Raw data ::

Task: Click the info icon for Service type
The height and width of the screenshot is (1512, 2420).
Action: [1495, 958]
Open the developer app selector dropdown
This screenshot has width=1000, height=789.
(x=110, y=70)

Task to carry out :: Please pick out each line of the records above that contains the word "width", and copy those lines.

Worked answer ::
The height and width of the screenshot is (1512, 2420).
This screenshot has width=1000, height=789.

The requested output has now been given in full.